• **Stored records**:

*****

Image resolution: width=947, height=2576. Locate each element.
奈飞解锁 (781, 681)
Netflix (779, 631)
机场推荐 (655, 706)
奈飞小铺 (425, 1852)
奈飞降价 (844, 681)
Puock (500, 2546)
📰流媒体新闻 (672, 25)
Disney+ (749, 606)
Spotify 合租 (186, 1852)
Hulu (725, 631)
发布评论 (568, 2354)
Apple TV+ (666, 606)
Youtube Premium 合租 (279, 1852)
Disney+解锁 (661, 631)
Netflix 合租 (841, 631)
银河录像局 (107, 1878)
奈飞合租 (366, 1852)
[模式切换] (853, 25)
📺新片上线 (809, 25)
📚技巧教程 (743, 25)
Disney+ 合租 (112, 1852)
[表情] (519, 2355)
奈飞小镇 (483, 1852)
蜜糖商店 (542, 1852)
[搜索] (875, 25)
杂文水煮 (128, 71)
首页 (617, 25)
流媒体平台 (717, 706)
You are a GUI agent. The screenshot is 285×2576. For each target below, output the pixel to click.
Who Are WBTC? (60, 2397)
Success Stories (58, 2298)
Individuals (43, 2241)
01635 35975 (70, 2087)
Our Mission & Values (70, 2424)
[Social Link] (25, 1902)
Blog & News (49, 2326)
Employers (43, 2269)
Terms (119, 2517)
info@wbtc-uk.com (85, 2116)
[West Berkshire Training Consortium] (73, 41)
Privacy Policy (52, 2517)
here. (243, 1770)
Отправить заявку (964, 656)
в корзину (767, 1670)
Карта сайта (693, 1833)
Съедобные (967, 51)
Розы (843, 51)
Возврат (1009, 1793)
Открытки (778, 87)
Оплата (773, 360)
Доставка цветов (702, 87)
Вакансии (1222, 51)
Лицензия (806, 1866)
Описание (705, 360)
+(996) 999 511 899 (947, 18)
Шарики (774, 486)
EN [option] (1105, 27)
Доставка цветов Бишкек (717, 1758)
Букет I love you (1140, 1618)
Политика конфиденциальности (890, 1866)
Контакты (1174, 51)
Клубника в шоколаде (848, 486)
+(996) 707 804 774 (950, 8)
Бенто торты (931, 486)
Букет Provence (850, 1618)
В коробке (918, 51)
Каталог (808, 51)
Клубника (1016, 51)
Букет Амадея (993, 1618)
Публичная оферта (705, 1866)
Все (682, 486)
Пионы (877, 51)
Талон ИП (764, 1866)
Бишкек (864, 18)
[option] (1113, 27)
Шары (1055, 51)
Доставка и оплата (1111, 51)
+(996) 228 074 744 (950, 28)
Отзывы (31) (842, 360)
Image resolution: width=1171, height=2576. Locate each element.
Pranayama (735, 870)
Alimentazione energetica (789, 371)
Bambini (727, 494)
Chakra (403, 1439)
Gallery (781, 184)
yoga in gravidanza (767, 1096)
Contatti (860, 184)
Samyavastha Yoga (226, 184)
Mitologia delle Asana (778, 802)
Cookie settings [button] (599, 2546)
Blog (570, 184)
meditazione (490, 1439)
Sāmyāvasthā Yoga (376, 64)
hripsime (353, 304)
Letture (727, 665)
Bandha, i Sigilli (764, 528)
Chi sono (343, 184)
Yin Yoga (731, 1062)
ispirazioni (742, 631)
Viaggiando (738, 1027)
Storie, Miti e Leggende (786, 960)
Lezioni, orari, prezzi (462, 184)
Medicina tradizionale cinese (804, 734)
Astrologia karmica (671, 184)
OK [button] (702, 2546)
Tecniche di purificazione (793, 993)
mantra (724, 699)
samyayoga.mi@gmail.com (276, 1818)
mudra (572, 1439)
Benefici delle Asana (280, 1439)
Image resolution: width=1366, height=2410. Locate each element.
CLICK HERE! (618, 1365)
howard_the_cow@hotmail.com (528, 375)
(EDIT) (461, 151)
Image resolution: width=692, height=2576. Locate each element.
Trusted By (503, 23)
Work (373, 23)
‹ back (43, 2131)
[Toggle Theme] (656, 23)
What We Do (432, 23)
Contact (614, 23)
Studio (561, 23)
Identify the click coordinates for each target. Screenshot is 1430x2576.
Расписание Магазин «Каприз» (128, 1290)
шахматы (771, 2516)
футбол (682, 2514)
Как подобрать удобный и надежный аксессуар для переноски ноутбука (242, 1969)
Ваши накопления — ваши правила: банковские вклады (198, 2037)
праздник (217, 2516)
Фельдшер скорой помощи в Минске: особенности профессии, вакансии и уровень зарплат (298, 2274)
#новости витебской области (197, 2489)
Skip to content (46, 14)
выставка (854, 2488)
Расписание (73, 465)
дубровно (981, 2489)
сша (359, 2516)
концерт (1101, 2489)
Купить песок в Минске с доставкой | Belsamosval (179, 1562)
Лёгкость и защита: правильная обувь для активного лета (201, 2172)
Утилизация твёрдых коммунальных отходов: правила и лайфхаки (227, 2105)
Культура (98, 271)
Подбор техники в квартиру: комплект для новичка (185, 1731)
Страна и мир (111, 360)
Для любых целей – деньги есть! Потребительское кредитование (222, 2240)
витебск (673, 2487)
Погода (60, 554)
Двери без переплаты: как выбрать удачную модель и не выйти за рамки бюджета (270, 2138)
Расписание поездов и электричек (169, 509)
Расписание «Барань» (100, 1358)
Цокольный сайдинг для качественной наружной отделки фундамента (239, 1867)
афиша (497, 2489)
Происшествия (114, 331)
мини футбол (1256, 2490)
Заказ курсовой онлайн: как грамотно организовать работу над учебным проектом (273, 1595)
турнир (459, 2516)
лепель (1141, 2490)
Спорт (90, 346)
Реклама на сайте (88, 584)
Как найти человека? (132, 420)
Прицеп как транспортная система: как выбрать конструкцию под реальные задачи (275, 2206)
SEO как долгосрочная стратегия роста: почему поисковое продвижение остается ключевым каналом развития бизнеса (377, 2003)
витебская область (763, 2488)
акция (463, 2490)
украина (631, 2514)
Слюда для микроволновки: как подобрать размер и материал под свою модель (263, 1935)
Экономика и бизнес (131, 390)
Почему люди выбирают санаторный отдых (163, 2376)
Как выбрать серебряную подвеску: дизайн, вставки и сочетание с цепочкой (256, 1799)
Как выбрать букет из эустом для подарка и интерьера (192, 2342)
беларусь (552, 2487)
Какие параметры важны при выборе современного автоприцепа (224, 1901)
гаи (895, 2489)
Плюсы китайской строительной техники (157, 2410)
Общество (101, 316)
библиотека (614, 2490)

*****

• **Work to be completed**: Output the entries exactly. Leave nothing out.

• **Exercise output**:
Image resolution: width=947, height=2576. Locate each element.
奈飞解锁 (781, 681)
Netflix (779, 631)
机场推荐 (655, 706)
奈飞小铺 (425, 1852)
奈飞降价 (844, 681)
Puock (500, 2546)
📰流媒体新闻 (672, 25)
Disney+ (749, 606)
Spotify 合租 (186, 1852)
Hulu (725, 631)
发布评论 (568, 2354)
Apple TV+ (666, 606)
Youtube Premium 合租 (279, 1852)
Disney+解锁 (661, 631)
Netflix 合租 (841, 631)
银河录像局 (107, 1878)
奈飞合租 (366, 1852)
[模式切换] (853, 25)
📺新片上线 (809, 25)
📚技巧教程 (743, 25)
Disney+ 合租 (112, 1852)
[表情] (519, 2355)
奈飞小镇 (483, 1852)
蜜糖商店 (542, 1852)
[搜索] (875, 25)
杂文水煮 (128, 71)
首页 (617, 25)
流媒体平台 (717, 706)
You are a GUI agent. The screenshot is 285×2576. For each target below, output the pixel to click.
Who Are WBTC? (60, 2397)
Success Stories (58, 2298)
Individuals (43, 2241)
01635 35975 (70, 2087)
Our Mission & Values (70, 2424)
[Social Link] (25, 1902)
Blog & News (49, 2326)
Employers (43, 2269)
Terms (119, 2517)
info@wbtc-uk.com (85, 2116)
[West Berkshire Training Consortium] (73, 41)
Privacy Policy (52, 2517)
here. (243, 1770)
Отправить заявку (964, 656)
в корзину (767, 1670)
Карта сайта (693, 1833)
Съедобные (967, 51)
Розы (843, 51)
Возврат (1009, 1793)
Открытки (778, 87)
Оплата (773, 360)
Доставка цветов (702, 87)
Вакансии (1222, 51)
Лицензия (806, 1866)
Описание (705, 360)
+(996) 999 511 899 (947, 18)
Шарики (774, 486)
EN [option] (1105, 27)
Доставка цветов Бишкек (717, 1758)
Букет I love you (1140, 1618)
Политика конфиденциальности (890, 1866)
Контакты (1174, 51)
Клубника в шоколаде (848, 486)
+(996) 707 804 774 (950, 8)
Бенто торты (931, 486)
Букет Provence (850, 1618)
В коробке (918, 51)
Каталог (808, 51)
Клубника (1016, 51)
Букет Амадея (993, 1618)
Публичная оферта (705, 1866)
Все (682, 486)
Пионы (877, 51)
Талон ИП (764, 1866)
Бишкек (864, 18)
[option] (1113, 27)
Шары (1055, 51)
Доставка и оплата (1111, 51)
+(996) 228 074 744 (950, 28)
Отзывы (31) (842, 360)
Image resolution: width=1171, height=2576. Locate each element.
Pranayama (735, 870)
Alimentazione energetica (789, 371)
Bambini (727, 494)
Chakra (403, 1439)
Gallery (781, 184)
yoga in gravidanza (767, 1096)
Contatti (860, 184)
Samyavastha Yoga (226, 184)
Mitologia delle Asana (778, 802)
Cookie settings [button] (599, 2546)
Blog (570, 184)
meditazione (490, 1439)
Sāmyāvasthā Yoga (376, 64)
hripsime (353, 304)
Letture (727, 665)
Bandha, i Sigilli (764, 528)
Chi sono (343, 184)
Yin Yoga (731, 1062)
ispirazioni (742, 631)
Viaggiando (738, 1027)
Storie, Miti e Leggende (786, 960)
Lezioni, orari, prezzi (462, 184)
Medicina tradizionale cinese (804, 734)
Astrologia karmica (671, 184)
OK [button] (702, 2546)
Tecniche di purificazione (793, 993)
mantra (724, 699)
samyayoga.mi@gmail.com (276, 1818)
mudra (572, 1439)
Benefici delle Asana (280, 1439)
Image resolution: width=1366, height=2410. Locate each element.
CLICK HERE! (618, 1365)
howard_the_cow@hotmail.com (528, 375)
(EDIT) (461, 151)
Image resolution: width=692, height=2576. Locate each element.
Trusted By (503, 23)
Work (373, 23)
‹ back (43, 2131)
[Toggle Theme] (656, 23)
What We Do (432, 23)
Contact (614, 23)
Studio (561, 23)
Identify the click coordinates for each target. Screenshot is 1430x2576.
Расписание Магазин «Каприз» (128, 1290)
шахматы (771, 2516)
футбол (682, 2514)
Как подобрать удобный и надежный аксессуар для переноски ноутбука (242, 1969)
Ваши накопления — ваши правила: банковские вклады (198, 2037)
праздник (217, 2516)
Фельдшер скорой помощи в Минске: особенности профессии, вакансии и уровень зарплат (298, 2274)
#новости витебской области (197, 2489)
Skip to content (46, 14)
выставка (854, 2488)
Расписание (73, 465)
дубровно (981, 2489)
сша (359, 2516)
концерт (1101, 2489)
Купить песок в Минске с доставкой | Belsamosval (179, 1562)
Лёгкость и защита: правильная обувь для активного лета (201, 2172)
Утилизация твёрдых коммунальных отходов: правила и лайфхаки (227, 2105)
Культура (98, 271)
Подбор техники в квартиру: комплект для новичка (185, 1731)
Страна и мир (111, 360)
Для любых целей – деньги есть! Потребительское кредитование (222, 2240)
витебск (673, 2487)
Погода (60, 554)
Двери без переплаты: как выбрать удачную модель и не выйти за рамки бюджета (270, 2138)
Расписание поездов и электричек (169, 509)
Расписание «Барань» (100, 1358)
Цокольный сайдинг для качественной наружной отделки фундамента (239, 1867)
афиша (497, 2489)
Происшествия (114, 331)
мини футбол (1256, 2490)
Заказ курсовой онлайн: как грамотно организовать работу над учебным проектом (273, 1595)
турнир (459, 2516)
лепель (1141, 2490)
Спорт (90, 346)
Реклама на сайте (88, 584)
Как найти человека? (132, 420)
Прицеп как транспортная система: как выбрать конструкцию под реальные задачи (275, 2206)
SEO как долгосрочная стратегия роста: почему поисковое продвижение остается ключевым каналом развития бизнеса (377, 2003)
витебская область (763, 2488)
акция (463, 2490)
украина (631, 2514)
Слюда для микроволновки: как подобрать размер и материал под свою модель (263, 1935)
Экономика и бизнес (131, 390)
Почему люди выбирают санаторный отдых (163, 2376)
Как выбрать серебряную подвеску: дизайн, вставки и сочетание с цепочкой (256, 1799)
Как выбрать букет из эустом для подарка и интерьера (192, 2342)
беларусь (552, 2487)
Какие параметры важны при выборе современного автоприцепа (224, 1901)
гаи (895, 2489)
Плюсы китайской строительной техники (157, 2410)
Общество (101, 316)
библиотека (614, 2490)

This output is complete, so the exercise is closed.